After expanding to the generalized eigenspace and showing the cyclic decomposition of the vector space one considers the nilpotent endomorphism $(f-\lambda id)$ and finds a decomposition again.
I know that $f\ker(f-\lambda id)^k=\lambda\ker(f-\lambda id)^k$.
But if we build the JNF matrix, we have something like this
$f\ker(f-\lambda id)^k=\ker(f-\lambda id)^{k+1}+\lambda\ker(f-\lambda id)^k$.
otherwise the JNF wouldn't have the form it does. My problem is, although I get the decompositions, I don' t understand how the basis is obtained, or why the construction of the matrix has too look like above.
Suppose there's only one eigenvalue, $\lambda$. Let $r$ be the index of nilpotency of $A-\lambda I$ and consider the sequence: $$\ker(A-\lambda I)\varsubsetneq\bigl(\ker(A-\lambda I)\bigr)^2\varsubsetneq\dots\varsubsetneq\bigl(\ker(A-\lambda I)\bigr)^r=\bigl(\ker(A-\lambda I)\bigr)^{r+1}=\dotsm $$ The strategy is the following: find the maximal number of linearly independent vectors in $\;\bigl(\ker(A-\lambda I)\bigr)^r\smallsetminus \bigl(\ker(A-\lambda I)\bigr)^{r-1}$ (i.e. if you've heard of quotient vector spaces lift a basis of the quotient space $\;\bigl(\ker(A-\lambda I)\bigr)^r/\bigl(\ker(A-\lambda I)\bigr)^{r-1}$).

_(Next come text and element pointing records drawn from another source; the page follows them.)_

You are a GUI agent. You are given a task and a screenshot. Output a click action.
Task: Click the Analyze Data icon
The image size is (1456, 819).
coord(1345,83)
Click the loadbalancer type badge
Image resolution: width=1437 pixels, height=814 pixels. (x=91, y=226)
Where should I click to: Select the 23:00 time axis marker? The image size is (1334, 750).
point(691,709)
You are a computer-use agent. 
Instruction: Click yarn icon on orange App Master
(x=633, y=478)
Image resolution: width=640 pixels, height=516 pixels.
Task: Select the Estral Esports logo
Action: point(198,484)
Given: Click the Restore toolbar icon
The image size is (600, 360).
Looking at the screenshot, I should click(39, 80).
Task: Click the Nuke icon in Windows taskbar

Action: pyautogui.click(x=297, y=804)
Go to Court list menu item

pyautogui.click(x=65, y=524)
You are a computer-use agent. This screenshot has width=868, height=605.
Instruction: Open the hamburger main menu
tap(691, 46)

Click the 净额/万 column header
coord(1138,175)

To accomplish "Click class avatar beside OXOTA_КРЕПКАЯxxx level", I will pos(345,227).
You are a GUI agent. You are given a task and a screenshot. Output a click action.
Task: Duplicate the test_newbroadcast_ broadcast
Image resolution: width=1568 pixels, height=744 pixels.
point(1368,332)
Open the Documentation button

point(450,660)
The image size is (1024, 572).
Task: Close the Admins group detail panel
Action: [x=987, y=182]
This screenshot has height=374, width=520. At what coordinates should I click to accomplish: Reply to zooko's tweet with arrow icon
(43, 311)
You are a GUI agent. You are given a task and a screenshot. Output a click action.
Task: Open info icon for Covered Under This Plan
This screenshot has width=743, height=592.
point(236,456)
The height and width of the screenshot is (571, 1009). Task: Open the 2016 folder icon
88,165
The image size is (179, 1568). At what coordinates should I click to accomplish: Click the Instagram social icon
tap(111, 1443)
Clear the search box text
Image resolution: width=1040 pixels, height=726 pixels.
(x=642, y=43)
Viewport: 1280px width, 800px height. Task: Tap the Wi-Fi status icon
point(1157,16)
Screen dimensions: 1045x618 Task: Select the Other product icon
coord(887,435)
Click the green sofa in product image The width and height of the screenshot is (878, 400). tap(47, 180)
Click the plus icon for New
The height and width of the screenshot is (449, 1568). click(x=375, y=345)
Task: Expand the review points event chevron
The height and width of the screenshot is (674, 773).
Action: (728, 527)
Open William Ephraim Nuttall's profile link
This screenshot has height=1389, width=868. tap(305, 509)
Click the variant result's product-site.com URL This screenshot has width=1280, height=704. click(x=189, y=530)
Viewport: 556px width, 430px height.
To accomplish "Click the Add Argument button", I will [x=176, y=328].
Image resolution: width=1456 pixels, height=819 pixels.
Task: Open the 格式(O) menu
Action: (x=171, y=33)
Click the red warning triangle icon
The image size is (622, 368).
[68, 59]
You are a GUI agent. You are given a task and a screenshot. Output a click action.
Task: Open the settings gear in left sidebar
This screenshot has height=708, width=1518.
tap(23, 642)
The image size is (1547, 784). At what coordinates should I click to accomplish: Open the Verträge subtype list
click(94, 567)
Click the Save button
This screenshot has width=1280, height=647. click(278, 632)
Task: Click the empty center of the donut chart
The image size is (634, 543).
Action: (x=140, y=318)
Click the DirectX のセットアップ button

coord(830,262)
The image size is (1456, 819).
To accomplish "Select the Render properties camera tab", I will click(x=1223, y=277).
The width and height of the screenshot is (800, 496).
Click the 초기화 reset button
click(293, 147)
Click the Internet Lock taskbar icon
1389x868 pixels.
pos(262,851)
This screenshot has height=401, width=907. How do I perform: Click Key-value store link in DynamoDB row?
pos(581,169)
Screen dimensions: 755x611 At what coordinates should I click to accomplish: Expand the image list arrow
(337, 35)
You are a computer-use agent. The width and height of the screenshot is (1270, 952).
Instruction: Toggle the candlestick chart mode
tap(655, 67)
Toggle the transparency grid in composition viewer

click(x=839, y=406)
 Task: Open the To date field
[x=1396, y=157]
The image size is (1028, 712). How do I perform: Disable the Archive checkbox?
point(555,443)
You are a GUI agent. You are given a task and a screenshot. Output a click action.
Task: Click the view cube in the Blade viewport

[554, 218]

$A-\lambda I$ maps this basis to a system of linearly independent vectors in $\;\bigl(\ker(A-\lambda I)\bigr)^{r-1}\smallsetminus \bigl(\ker(A-\lambda I)\bigr)^{r-2}$. Complete to a maximal system of linearly independent vectors in $\;\bigl(\ker(A-\lambda I)\bigr)^{r-1}\smallsetminus \bigl(\ker(A-\lambda I)\bigr)^{r-2}$, and map it by $A-\lambda I$ to a set of linearly independent vectors in $\bigl(\ker(A-\lambda I)\bigr)^{r-2}$.
ascading this way, you end up in a set of linearly independent vectors in the eigenspace $\ker(A-\lambda I)$, which you complete in a basis of the eigenspace. This basis is by construction a Jordan basis
Note:
Setting $d_k=\dim\bigl(\ker(A-\lambda I)\bigr)^k$ and $d_0=0$, the sequence $(d_k-d_{k-1})$ is decreasing and its value is the number of Jordan blocks of size $\ge k$. In particular $d_1$ (the dimension of the eigenspace) is the total number of Jordan blocks.